Quantifying the direct and indirect effects of terrain, climate and human activity on the spatial pattern of kNDVI-based vegetation growth: A case study from the Minjiang River Basin, Southeast China

In the context of global change, it is vital to comprehensively understand the spatial pattern and driving mechanism of vegetation growth to maintain the stability of watershed ecosystems. Previous research has focused mainly on identifying the main drivers of vegetation growth, while the direct and indirect effects of climate, terrain, and human activity on vegetation growth have rarely been explored. This study used the Minjiang River Basin (MRB), an important ecological barrier and the largest watershed in southeastern China, as an example. The kernel normalized difference vegetation index (kNDVI) was calculated on the Google Earth Engine (GEE) platform to examine the spatial pattern and evolution characteristics of vegetation growth.
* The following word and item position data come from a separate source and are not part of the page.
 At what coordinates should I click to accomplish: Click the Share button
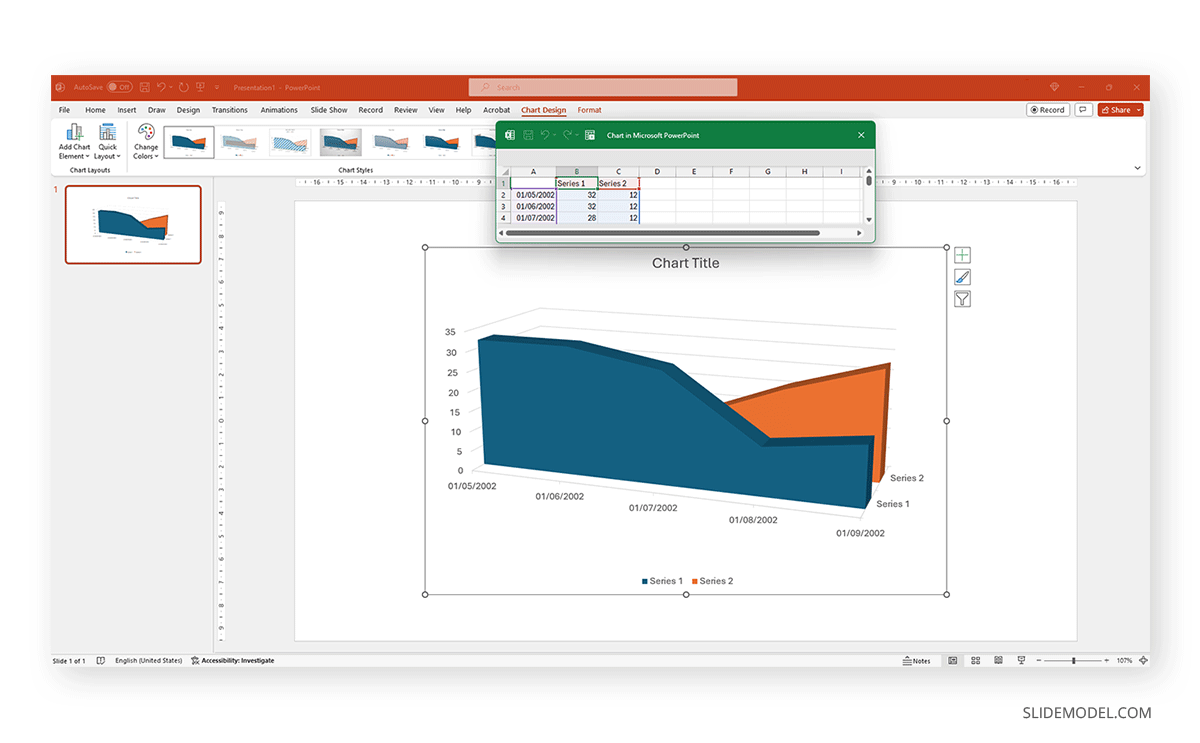coord(1118,110)
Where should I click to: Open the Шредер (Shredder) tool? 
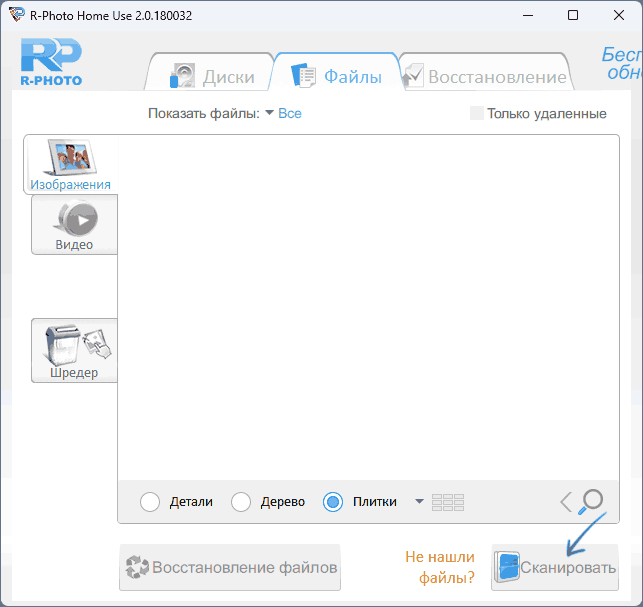(x=74, y=350)
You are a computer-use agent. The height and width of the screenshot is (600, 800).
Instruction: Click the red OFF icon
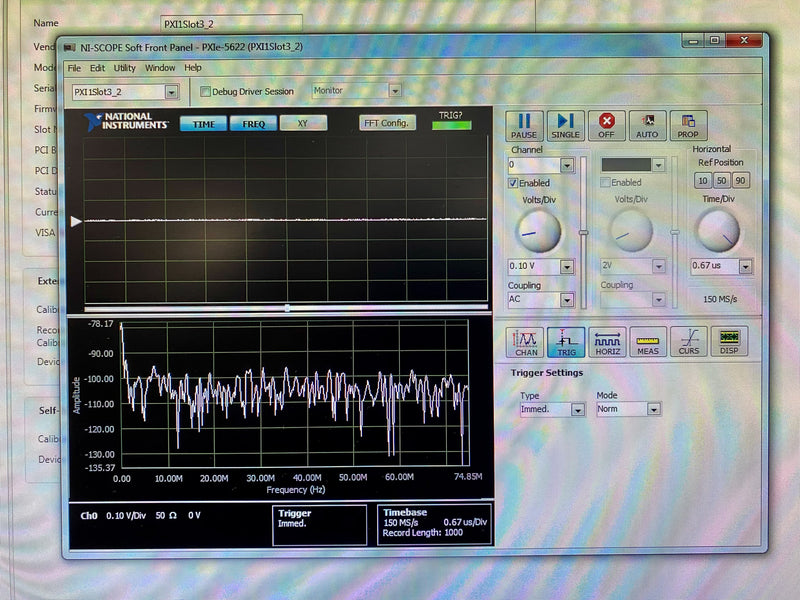pos(606,125)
The optimal parameter -based geographical detector (OPGD) and partial least squares structural equation modeling (PLS-SEM) were used to analyze how terrain, climate, and human activity influenced the spatial pattern of the kNDVI. (1) From 2001 to 2020, vegetation growth in the MRB was predominantly rated as excellent or good, and 88.93% of the area showed an increasing trend of vegetation growth. (2) The OPGD revealed that the primary drivers influencing the spatial distribution of the kNDVI in the MRB included population density, nighttime light, elevation and temperature, which explained >40% of the variation in the kNDVI. The interaction of all paired drivers enhanced the explanatory power of the kNDVI, among which the strongest interaction was between population density and elevation, and the second interaction was between population density and temperature. (3) PLS-SEM revealed that human activity had a direct negative effect on the kNDVI, while terrain and climate had direct and indirect positive effects on the kNDVI. Overall, the total effects of terrain, climate and human activity on the kNDVI were 0.594, 0.233 and - 0.495, respectively, indicating that the positive effect of terrain outweighed the negative effect of human activity on vegetation growth in the MRB. These findings not only provide scientific evidence for ecological conservation and management in the MRB but also offer a useful reference for other regions exploring the complex causes of spatial patterns of vegetation growth.